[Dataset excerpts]
────────

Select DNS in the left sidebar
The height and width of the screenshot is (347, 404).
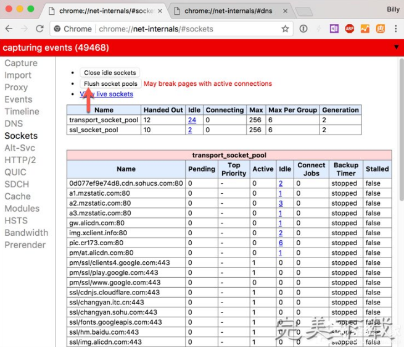(14, 123)
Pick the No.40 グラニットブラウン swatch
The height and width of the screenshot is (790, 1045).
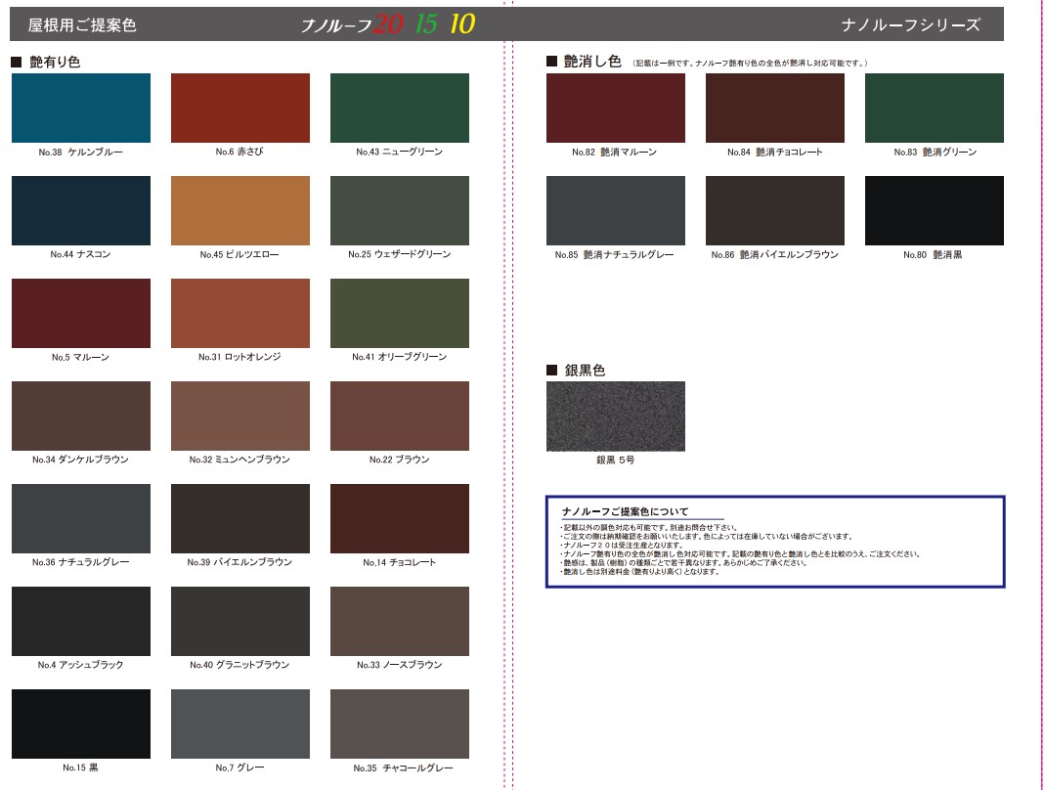[240, 622]
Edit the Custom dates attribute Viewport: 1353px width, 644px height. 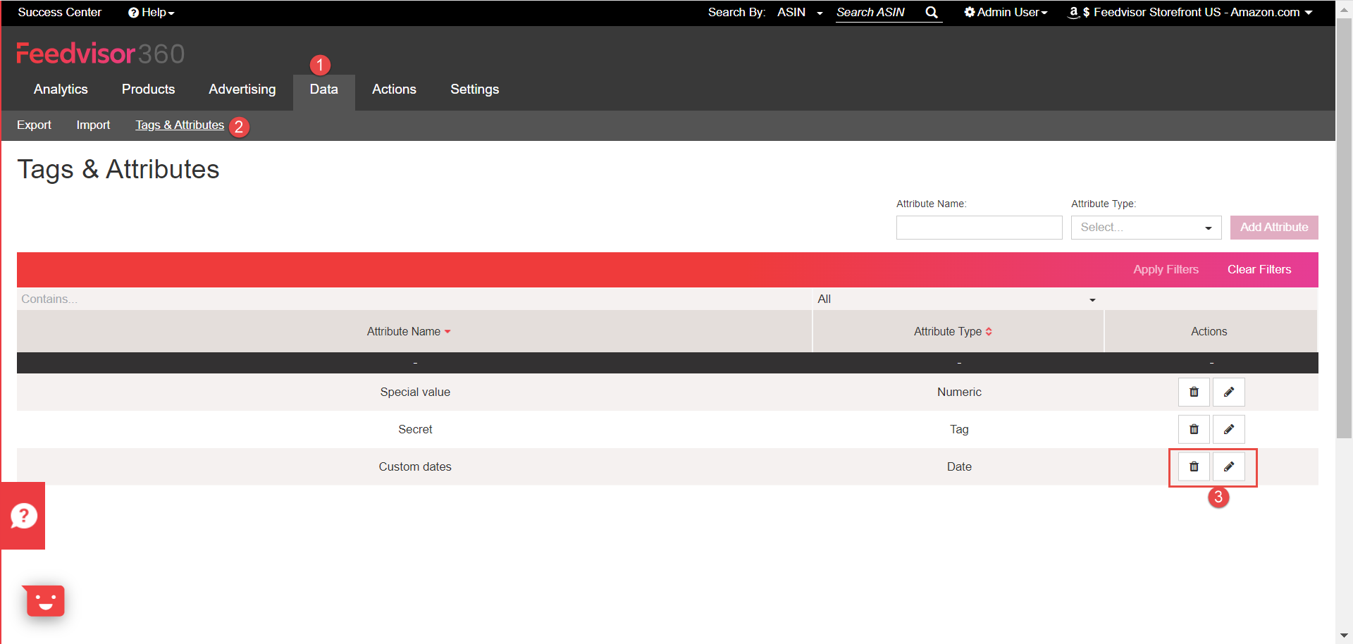(1229, 466)
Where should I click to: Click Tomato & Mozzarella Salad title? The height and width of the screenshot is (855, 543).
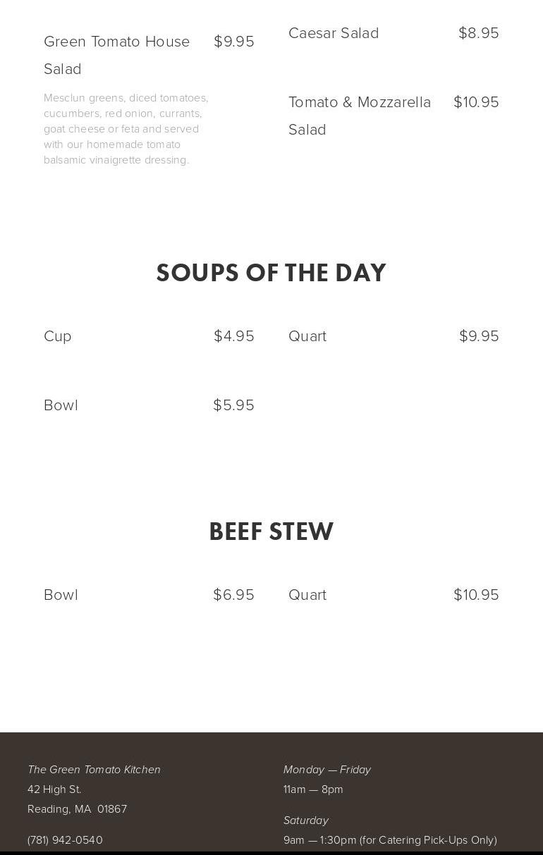click(360, 116)
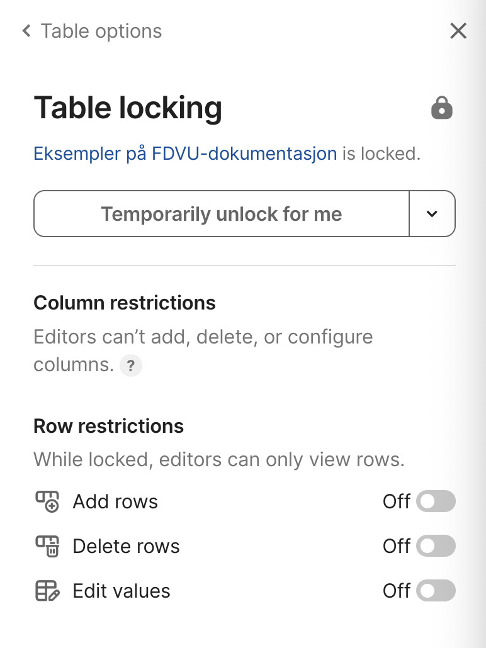Enable the Add rows toggle
The image size is (486, 648).
coord(436,501)
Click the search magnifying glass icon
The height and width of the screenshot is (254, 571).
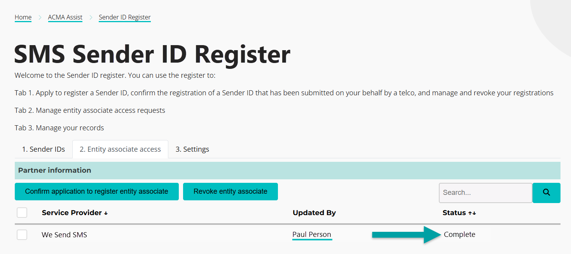pos(546,193)
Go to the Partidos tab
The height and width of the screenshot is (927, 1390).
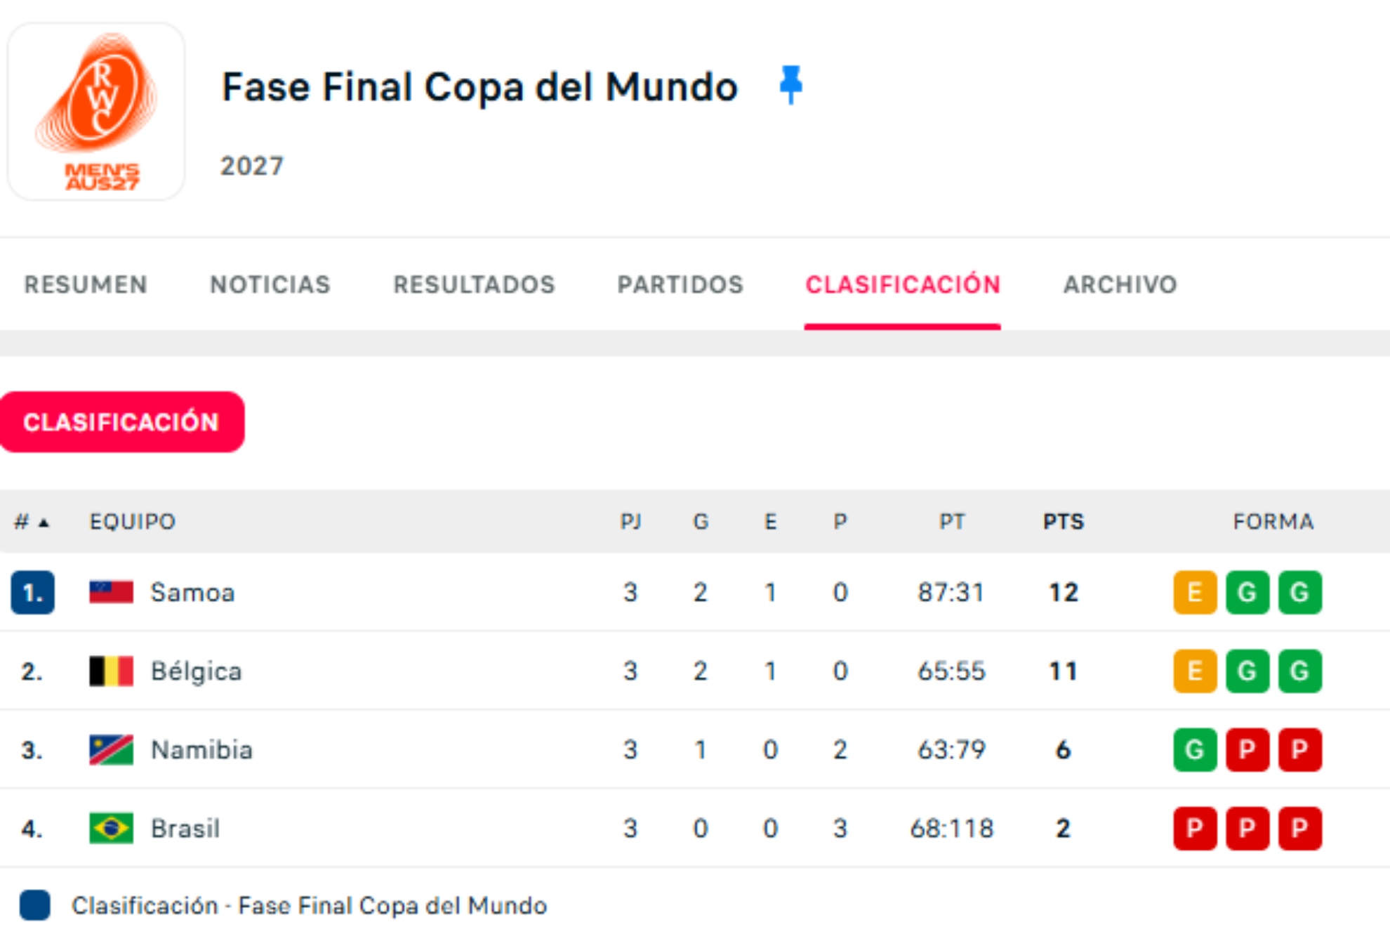[x=680, y=284]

────────

Please repeat the lines above from the line containing "The height and width of the screenshot is (927, 1390)." through the final line, both included, exactly as they stand and without pictures.

The height and width of the screenshot is (927, 1390).
[x=680, y=284]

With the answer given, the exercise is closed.